Der Wirbelkörper findet seine Fortsetzung nach hinten im Wirbelbogen. Dieser teilt sich in einen vorderen und einen hinteren Abschnitt. Am Übergang dieser beiden Teile wölben sich jeweils nach oben bzw. nach unten ein Gelenkfortsatz, nach oben einer  und ein nach unten gerichteter Gelenkfortsatz vor.

Der Wirbelbogen endet in einem Dornfortsatz  der beim 3.-6. Halswirbel zweigeteilt ist. Zwischen Wirbelbogen und Wirbelkörper befindet sich das Wirbelloch. Es ist bei den Halswirbeln relativ groß. Seitlich befindet sich jeweils ein Querfortsatz, der die gelenkige Verbindung zu den Rippen bildet.

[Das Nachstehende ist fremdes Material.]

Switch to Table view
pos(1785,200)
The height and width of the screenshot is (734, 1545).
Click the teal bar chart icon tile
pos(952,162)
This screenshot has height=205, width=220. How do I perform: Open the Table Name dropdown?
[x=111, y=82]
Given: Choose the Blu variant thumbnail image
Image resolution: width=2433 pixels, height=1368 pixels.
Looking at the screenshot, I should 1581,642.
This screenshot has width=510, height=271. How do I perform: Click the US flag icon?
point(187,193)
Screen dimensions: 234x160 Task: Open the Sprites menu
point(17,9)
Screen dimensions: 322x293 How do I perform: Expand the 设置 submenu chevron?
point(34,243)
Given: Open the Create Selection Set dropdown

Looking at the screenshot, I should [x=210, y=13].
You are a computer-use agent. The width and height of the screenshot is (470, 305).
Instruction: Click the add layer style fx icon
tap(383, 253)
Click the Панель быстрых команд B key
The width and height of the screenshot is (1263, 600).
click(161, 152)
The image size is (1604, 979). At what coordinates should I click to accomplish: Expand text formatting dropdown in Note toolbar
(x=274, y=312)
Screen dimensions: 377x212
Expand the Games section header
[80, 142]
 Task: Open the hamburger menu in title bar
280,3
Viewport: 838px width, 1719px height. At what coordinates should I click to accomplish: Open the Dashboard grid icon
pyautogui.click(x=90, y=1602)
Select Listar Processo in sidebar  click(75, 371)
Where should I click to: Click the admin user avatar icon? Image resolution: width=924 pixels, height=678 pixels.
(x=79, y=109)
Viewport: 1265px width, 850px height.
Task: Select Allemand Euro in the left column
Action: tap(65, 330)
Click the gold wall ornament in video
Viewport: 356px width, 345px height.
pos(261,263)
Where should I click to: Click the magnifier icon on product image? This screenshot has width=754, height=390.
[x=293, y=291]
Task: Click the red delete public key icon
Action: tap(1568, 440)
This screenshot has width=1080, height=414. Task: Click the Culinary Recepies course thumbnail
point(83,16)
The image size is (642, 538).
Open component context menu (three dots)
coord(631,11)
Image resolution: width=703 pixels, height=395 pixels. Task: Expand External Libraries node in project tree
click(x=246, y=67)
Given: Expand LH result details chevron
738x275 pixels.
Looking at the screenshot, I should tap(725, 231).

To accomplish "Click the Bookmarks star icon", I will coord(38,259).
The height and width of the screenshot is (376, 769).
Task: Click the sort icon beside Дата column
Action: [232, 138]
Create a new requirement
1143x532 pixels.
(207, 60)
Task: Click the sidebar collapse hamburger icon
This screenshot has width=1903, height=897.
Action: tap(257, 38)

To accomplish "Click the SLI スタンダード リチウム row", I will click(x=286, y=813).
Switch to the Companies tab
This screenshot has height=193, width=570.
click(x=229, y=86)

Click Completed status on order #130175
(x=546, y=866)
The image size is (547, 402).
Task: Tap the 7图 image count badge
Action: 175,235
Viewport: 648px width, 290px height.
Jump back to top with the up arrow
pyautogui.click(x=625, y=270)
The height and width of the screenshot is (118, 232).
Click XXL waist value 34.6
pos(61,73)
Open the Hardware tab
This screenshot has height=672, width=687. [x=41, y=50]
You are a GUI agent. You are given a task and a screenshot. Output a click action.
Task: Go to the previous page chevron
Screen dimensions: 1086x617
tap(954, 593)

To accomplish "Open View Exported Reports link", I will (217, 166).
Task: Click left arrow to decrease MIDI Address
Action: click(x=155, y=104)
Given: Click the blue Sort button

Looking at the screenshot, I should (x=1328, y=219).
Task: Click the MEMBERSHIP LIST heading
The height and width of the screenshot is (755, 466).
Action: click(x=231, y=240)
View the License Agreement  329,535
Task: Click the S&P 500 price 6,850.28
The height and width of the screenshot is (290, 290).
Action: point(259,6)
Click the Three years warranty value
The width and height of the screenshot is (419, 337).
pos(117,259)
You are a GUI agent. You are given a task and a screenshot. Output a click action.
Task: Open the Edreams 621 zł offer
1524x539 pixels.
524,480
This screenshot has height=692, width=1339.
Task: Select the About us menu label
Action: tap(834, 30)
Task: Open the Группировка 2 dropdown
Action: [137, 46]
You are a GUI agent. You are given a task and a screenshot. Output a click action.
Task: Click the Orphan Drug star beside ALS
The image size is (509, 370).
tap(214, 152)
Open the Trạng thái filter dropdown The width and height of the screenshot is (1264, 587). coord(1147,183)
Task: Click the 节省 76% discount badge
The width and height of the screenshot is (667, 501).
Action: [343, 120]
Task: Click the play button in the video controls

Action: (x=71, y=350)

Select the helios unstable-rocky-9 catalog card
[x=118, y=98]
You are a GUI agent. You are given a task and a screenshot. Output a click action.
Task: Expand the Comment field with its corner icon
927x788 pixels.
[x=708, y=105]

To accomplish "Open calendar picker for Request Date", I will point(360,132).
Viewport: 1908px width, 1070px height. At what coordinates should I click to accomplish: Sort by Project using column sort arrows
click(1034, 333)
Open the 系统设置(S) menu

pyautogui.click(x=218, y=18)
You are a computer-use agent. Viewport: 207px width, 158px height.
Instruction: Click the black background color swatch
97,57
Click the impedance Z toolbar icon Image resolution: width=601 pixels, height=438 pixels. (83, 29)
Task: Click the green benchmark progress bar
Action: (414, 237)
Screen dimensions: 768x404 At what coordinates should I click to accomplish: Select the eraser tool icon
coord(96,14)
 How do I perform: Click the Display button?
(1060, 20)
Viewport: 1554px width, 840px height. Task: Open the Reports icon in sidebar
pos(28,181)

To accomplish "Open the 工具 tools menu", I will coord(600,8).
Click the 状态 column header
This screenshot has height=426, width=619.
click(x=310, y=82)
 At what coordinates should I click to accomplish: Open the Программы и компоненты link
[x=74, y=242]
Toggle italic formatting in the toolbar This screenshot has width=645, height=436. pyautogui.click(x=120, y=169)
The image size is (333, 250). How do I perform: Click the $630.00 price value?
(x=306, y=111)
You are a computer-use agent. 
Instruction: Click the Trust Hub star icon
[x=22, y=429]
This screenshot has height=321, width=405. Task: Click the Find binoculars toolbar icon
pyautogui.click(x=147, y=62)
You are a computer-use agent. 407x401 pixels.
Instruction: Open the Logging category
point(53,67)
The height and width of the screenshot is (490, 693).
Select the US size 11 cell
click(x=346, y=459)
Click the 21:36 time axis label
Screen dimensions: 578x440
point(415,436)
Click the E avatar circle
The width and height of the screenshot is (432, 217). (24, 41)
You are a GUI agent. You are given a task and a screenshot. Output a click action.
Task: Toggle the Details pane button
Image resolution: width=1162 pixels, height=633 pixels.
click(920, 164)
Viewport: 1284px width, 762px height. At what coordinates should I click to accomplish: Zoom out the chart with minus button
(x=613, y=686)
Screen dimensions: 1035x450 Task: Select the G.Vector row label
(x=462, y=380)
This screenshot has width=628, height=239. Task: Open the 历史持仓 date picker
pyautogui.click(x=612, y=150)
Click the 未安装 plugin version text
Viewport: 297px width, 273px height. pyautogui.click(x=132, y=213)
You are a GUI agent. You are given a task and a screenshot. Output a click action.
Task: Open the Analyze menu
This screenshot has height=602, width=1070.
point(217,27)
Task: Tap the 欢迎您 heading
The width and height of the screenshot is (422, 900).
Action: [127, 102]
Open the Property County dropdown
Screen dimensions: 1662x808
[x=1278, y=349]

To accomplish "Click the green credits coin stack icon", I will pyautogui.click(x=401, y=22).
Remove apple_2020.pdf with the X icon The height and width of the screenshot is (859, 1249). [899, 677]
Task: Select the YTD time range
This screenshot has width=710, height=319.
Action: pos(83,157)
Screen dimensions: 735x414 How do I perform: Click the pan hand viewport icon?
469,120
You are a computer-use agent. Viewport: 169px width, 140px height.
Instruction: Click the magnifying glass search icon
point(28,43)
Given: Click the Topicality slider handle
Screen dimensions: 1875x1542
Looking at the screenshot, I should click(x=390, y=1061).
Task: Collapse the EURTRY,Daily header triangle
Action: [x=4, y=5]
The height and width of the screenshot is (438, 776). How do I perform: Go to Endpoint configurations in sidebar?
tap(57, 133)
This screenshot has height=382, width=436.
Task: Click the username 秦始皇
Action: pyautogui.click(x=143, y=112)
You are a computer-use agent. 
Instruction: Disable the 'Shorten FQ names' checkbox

Der 7. Halswirbel unterscheidet sich von den oben genannten durch einen besonders langen Dornfortsatz, der die Haut stark vorwölbt. Dieser Dornfortsatz ist gut zu sehen und zu tasten.

Die Halswirbelsäule kann etwa um 90 Grad nach hinten, um 40 Grad nach vorn und um 35 Grad zur Seite geneigt werden. Die Drehung des Kopfes geschieht vor allem über das Kopfgelenk.
 

1. Halswirbel (Atlas)

Grundsätzlich unterscheidet sich der 1. Halswirbel von den übrigen durch den fehlenden Körper  und dem fehlenden Dornfortsatz . Dafür hat er einen vorderen  und einen hinteren Bogen  Diese vereinigen sich zu einer seitlichen Verdickung , die die Gelenkfläche für den Gelenkfortsatz des Hinterhaupts trägt.
 

2. Halswirbel (Axis)

Der 2. Halswirbel, auch "Dreher" genannt, unterscheidet sich vom 3.-6. Halswirbel durch den Zapfen (Zahn), der aus seinem Wirbelkörper ragt .

Dieser "Zahn" endet mit einer abgerundeten Spitze . An seiner Vorder- und auch an seiner Rückfläche befinden sich statt der Gelenkfortsätze , Gelenkflächen , wobei die hintere etwas kleiner ist.

Die Querfortsätze sind nur schwach ausgebildet. Sie enthalten jeweils ein Loch für die Wirbelschlagader. Wirken die seitlichen Gelenkflächen eher eben, so haben sie dennoch kleine Knorpelauflagerungen, die wichtig für die Gelenke zwischen 1. und 2. Halswirbel sind.

Der Dornfortsatz  des Axis ist kräftig gebaut. Manchmal hat er eine zweigeteilte Spitze. Er wird gebildet aus den beiden zusammentreffenden Wirbelbögen.Diese umschließen gemeinsam mit dem Wirbelkörper , das Wirbelloch.
 

Halsmuskulatur

Die Muskeln des Halses sorgen für den Halt und die Bewegung des Kopfes. Sie spannen die Haut des Halses. Damit unser Kopf nicht nach vorn fällt, sind die Rückenmuskulatur und der obere Teil des Kappenmuskels besonders kräftig ausgebildet, um dieser Schwerkraft entgegen zu wirken.

Der seitliche gerade Kopfmuskel, beugt den Kopf seitwärts. Der vordere gerade Kopfmuskel beugt den Kopf nach vorn. Diese beiden erstrecken sich zwischen dem vorderen Atlasbogen (1. Halswirbel) und den vorderen und seitlichen Begrenzungen des Hinterhauptlochs.

Der größte und der kleine hintere gerade Kopfmuskel strecken den Kopf bzw. ziehen ihn nach hinten. Der große Kopfmuskel liegt zwischen dem Dornfortsatz des zweiten Halswirbels und dem Hinterhauptbein,. der kleine Kopfmuskeln zwischen Atlasbogen und Hinterhauptbein.

Der Kopfwender zieht sich schräg am Hals vom oberen Rand des Brustbeines und Schlüsselbeines  zum Warzenfortsatz des Schläfenbeines hin. Er kann einseitig und zweiseitig eingesetzt werden. Einseitig biegt er die Halswirbelsäule zur gleichen Seite und dreht den Kopf zur Gegenseite. Dabei hebt er das Kinn. Beidseitig hebt er das Kinn, beugt die Halswirbelsäule nach vorn, hebt und hält den Brustkorb.

Der zweibäuchige Muskel hebt das Zungenbein und damit den Kehlkopf nach vorn aufwärts unter den Zungengrund. Damit wird verhindert, dass Speise oder Flüssigkeit in den Kehlkopf geraten können.

Der Brustbeinzungenbeinmuskel fährt nach jedem Schlucken Zungenbein und Kehlkopf in ihre normale Lage zurück.

Die drei Treppenmuskeln , die relativ kräftig sind, halten die Halswirbelsäule und neigen sie. Gleichzeitig heben sie die Rippen bei der Einatmung.